#### Task description
Convert everything from the line containing "Viewport: 2053px width, 927px" down to the end of the lines into a JSON list of strings, one string per line, skipping blank lines. Leave the pictures out.

◇ ◇ ◇ ◇ ◇

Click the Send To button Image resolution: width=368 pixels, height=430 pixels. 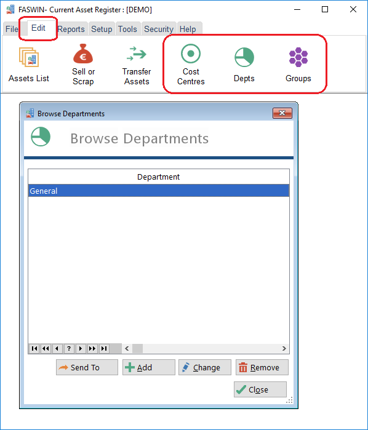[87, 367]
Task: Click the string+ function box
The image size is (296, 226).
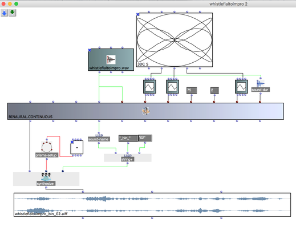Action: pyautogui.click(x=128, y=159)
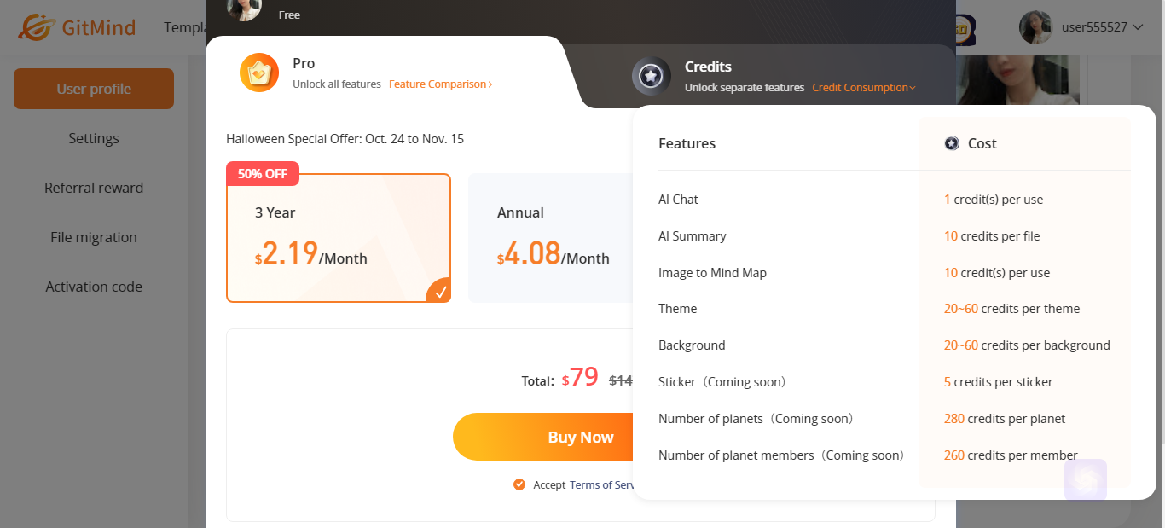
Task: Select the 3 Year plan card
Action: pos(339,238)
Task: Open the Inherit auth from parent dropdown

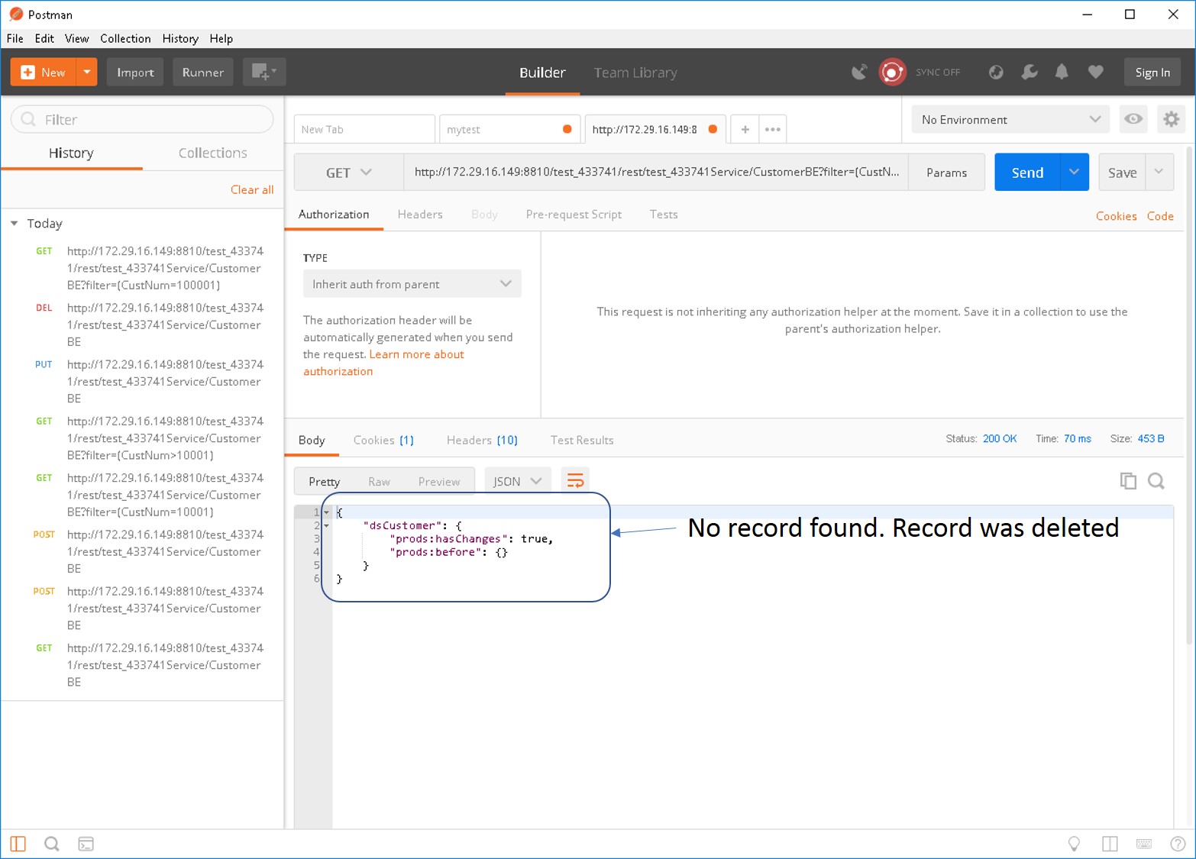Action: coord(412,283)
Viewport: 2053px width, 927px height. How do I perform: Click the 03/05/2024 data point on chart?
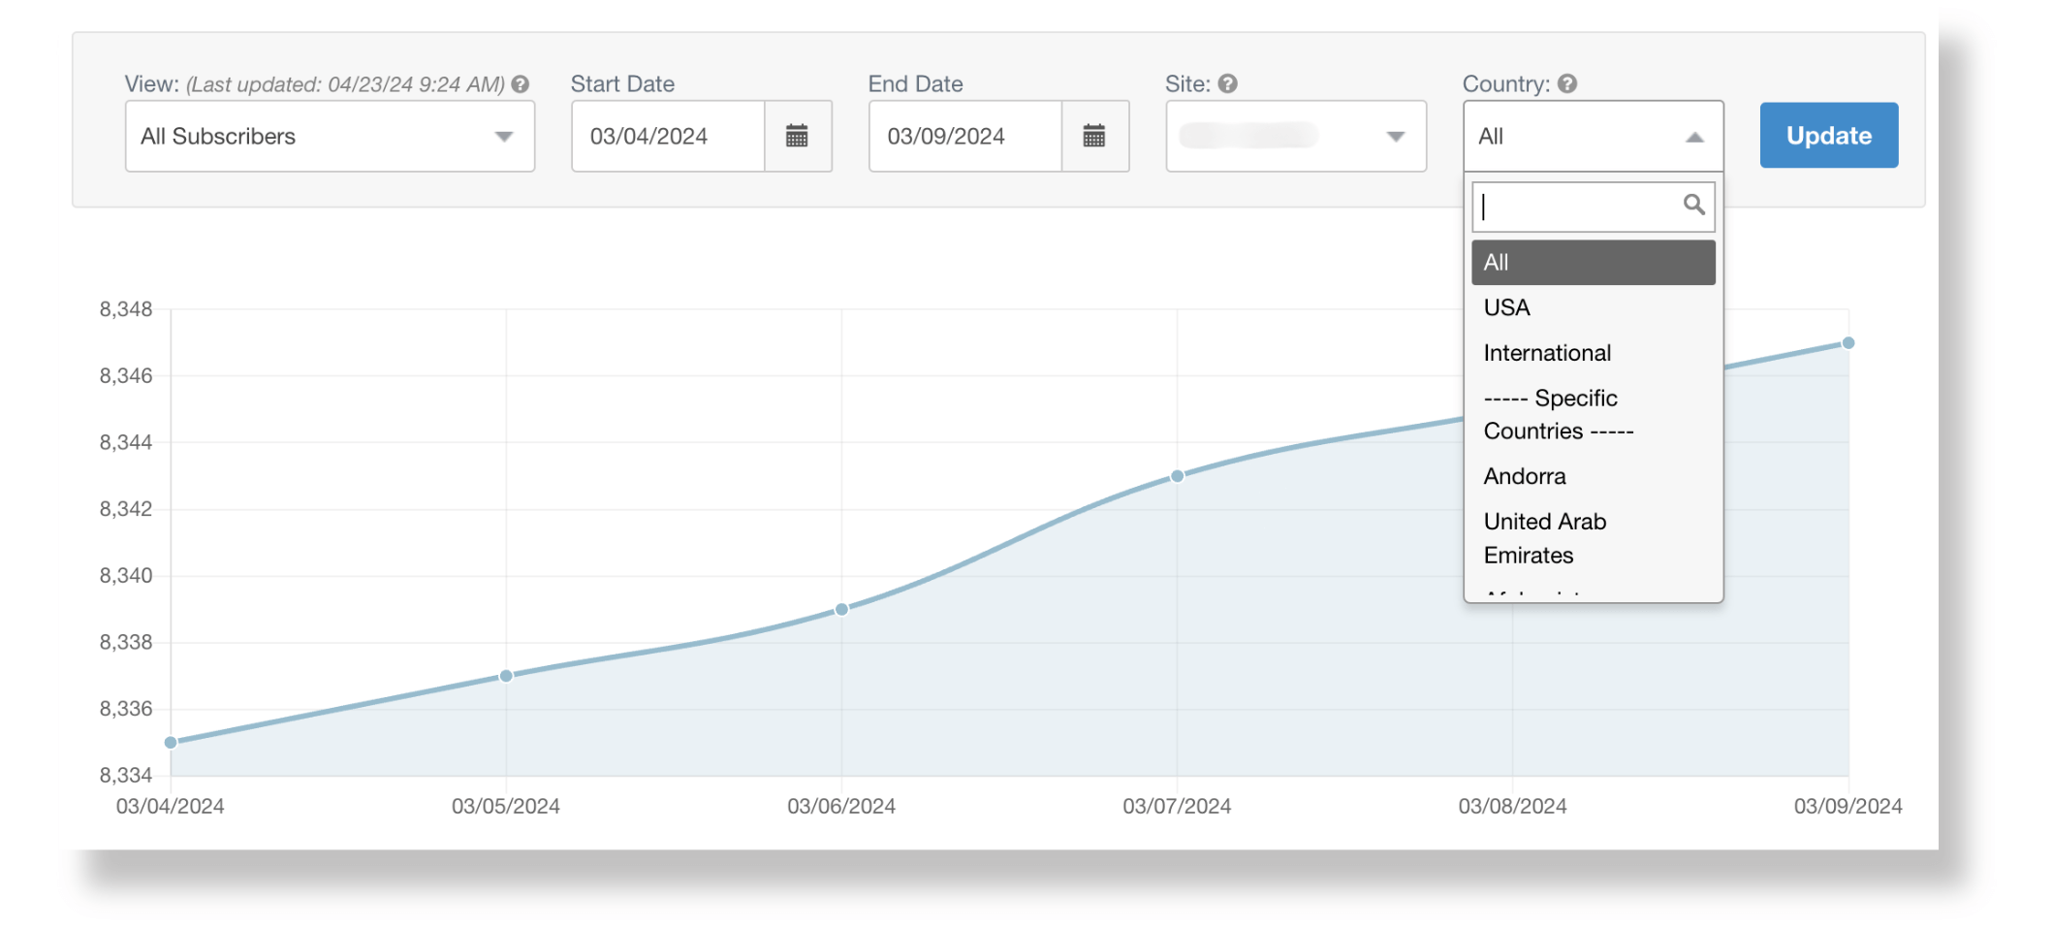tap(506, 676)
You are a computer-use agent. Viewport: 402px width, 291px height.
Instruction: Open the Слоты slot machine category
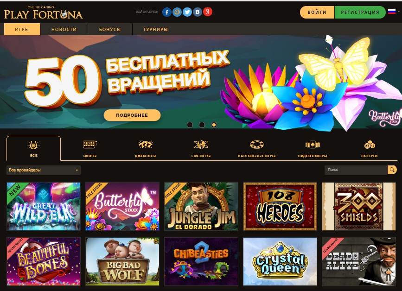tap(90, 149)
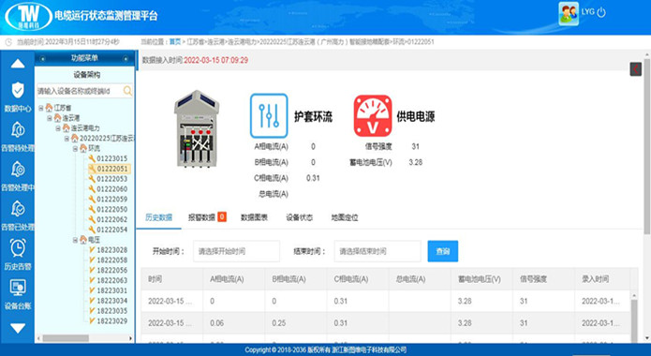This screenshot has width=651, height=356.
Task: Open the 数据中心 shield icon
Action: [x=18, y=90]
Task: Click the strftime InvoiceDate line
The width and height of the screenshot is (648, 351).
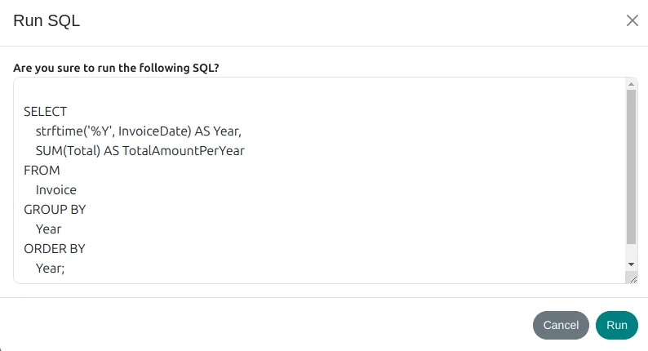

◇ ◇ ◇ ◇ ◇

#### Output for this task
[
  "Viewport: 2053px width, 927px height. How do I perform: Click the 03/05/2024 data point on chart?",
  "tap(506, 676)",
  "You are a computer-use agent. Viewport: 402px width, 291px height.",
  "Instruction: Open the Слоты slot machine category",
  "tap(90, 149)",
  "This screenshot has width=651, height=356.",
  "Task: Open the 数据中心 shield icon",
  "Action: [x=18, y=90]",
  "Task: Click the strftime InvoiceDate line",
  "The width and height of the screenshot is (648, 351)."
]